• _ACTION ITEM_: The answer must consist solely of the lines from the one containing "Given: Select the teal cylinder tool icon" through the last line of the records below, repeated exactly, with all pictures omitted.

(Saved data entries)
----
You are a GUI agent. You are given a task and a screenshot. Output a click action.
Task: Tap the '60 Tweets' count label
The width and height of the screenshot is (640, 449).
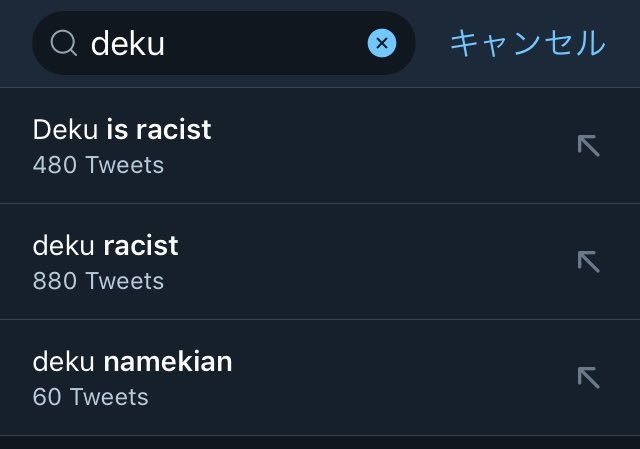tap(91, 397)
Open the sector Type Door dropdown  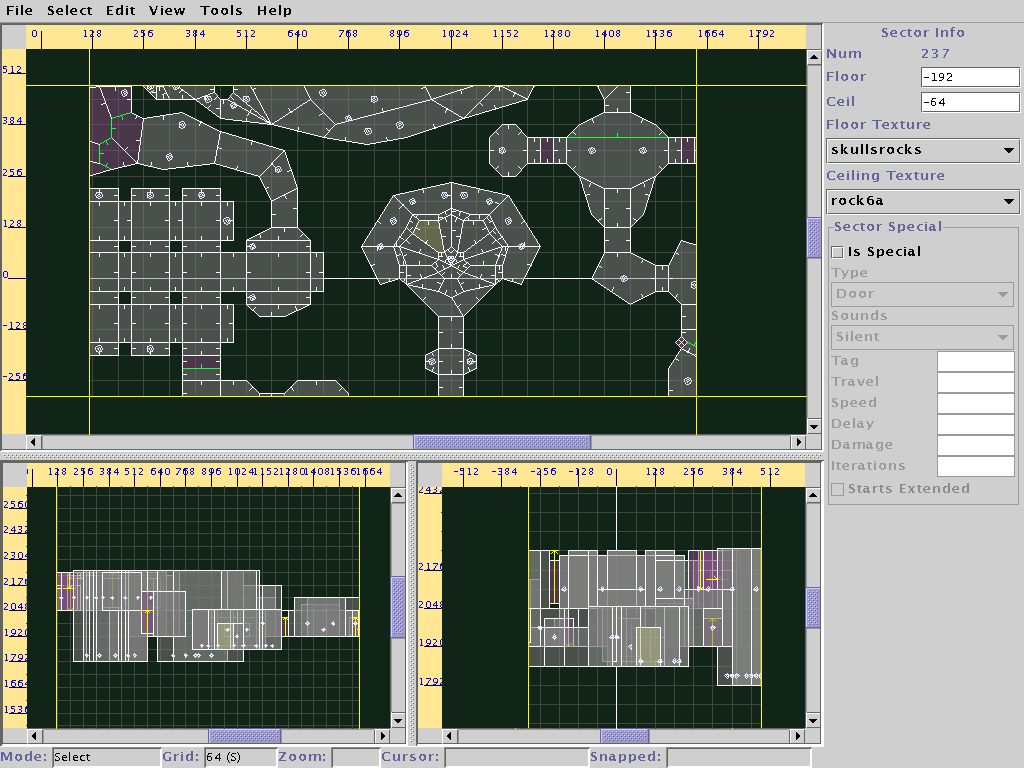tap(922, 294)
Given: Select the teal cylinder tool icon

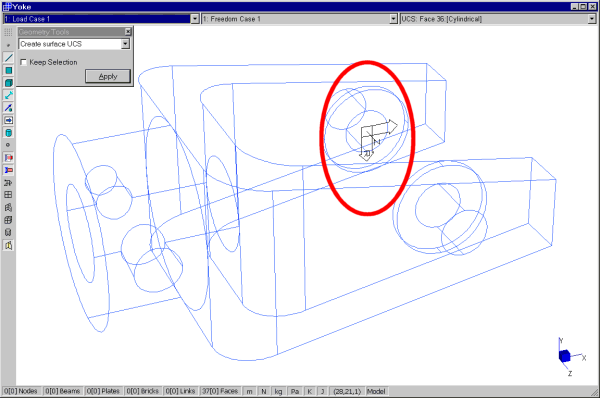Looking at the screenshot, I should coord(8,133).
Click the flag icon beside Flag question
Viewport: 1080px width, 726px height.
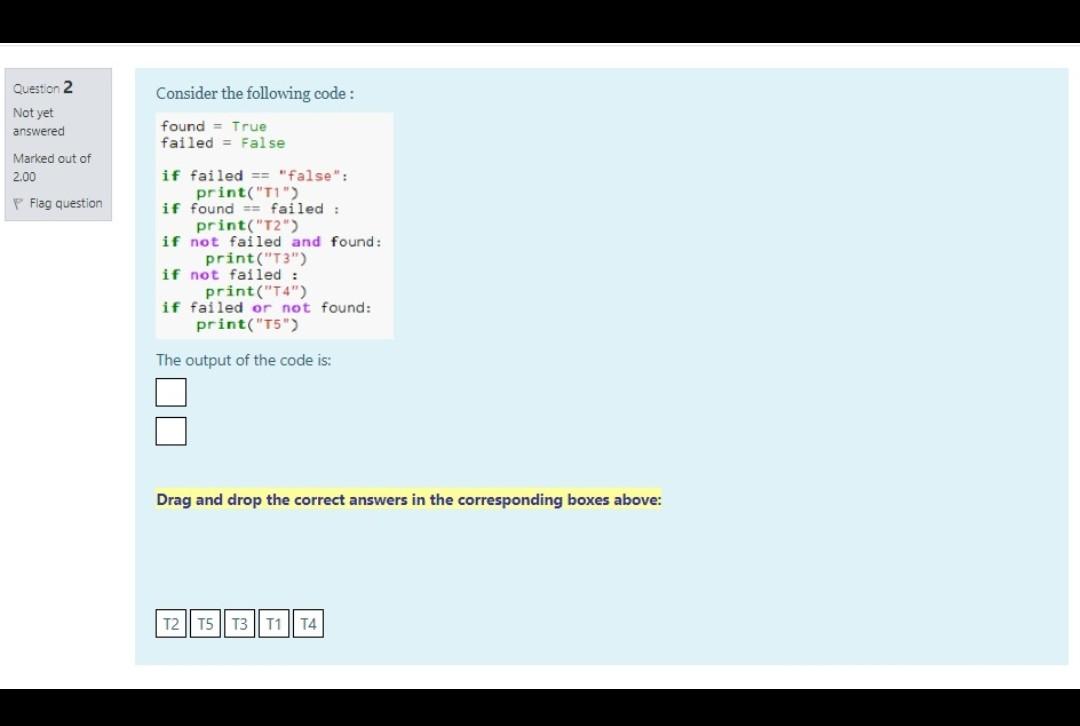click(x=18, y=202)
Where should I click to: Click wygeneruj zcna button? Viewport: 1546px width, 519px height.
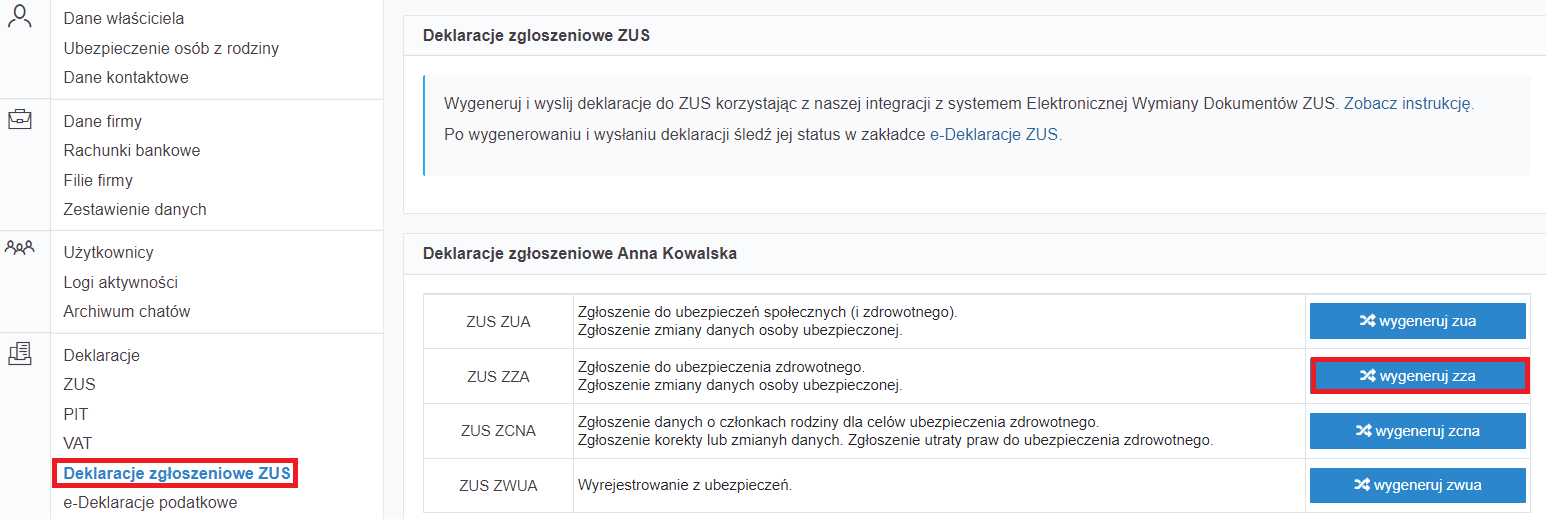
----
• _REPLY_:
Given: Select the teal cylinder tool icon

Looking at the screenshot, I should coord(8,133).
Click the flag icon beside Flag question
Viewport: 1080px width, 726px height.
click(x=18, y=202)
Where should I click to: Click wygeneruj zcna button? Viewport: 1546px width, 519px height.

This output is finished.